* [Exercise requirements]:
Can you copy out the material word for word, from the line that contains "Task: Click the URL" through the last line, with both of those lines included?

* [Supplied data]:
※

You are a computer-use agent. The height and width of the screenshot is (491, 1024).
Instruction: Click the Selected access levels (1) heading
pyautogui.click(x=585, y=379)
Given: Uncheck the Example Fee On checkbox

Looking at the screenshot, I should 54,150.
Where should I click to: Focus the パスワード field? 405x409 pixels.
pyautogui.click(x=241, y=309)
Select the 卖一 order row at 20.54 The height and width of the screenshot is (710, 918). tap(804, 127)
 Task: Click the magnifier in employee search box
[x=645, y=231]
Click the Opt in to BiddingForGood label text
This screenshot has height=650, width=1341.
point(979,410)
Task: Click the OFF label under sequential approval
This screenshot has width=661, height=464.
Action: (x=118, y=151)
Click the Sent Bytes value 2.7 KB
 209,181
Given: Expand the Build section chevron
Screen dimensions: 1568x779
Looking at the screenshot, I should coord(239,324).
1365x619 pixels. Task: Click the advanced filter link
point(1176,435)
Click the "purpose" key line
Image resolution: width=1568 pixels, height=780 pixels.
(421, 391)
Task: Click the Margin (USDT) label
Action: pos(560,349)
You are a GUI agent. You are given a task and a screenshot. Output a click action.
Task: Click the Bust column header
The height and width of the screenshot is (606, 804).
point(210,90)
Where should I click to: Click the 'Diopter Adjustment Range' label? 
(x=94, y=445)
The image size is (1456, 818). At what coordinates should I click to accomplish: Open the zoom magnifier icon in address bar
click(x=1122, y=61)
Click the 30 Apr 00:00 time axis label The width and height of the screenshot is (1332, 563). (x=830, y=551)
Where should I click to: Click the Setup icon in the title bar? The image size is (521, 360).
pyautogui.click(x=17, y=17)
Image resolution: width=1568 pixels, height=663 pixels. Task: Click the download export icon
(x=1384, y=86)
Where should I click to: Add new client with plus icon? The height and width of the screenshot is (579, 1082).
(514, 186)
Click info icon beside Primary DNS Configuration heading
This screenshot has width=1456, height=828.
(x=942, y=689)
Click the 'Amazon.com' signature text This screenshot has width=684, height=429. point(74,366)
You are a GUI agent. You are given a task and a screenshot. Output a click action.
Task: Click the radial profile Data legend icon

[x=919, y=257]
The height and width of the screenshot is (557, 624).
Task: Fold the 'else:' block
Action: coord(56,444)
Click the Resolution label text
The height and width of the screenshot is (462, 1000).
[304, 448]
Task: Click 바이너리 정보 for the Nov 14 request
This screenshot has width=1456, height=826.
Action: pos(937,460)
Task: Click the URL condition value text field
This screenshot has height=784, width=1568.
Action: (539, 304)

※

* [Task answer]:
Task: Click the URL condition value text field
This screenshot has height=784, width=1568.
Action: (539, 304)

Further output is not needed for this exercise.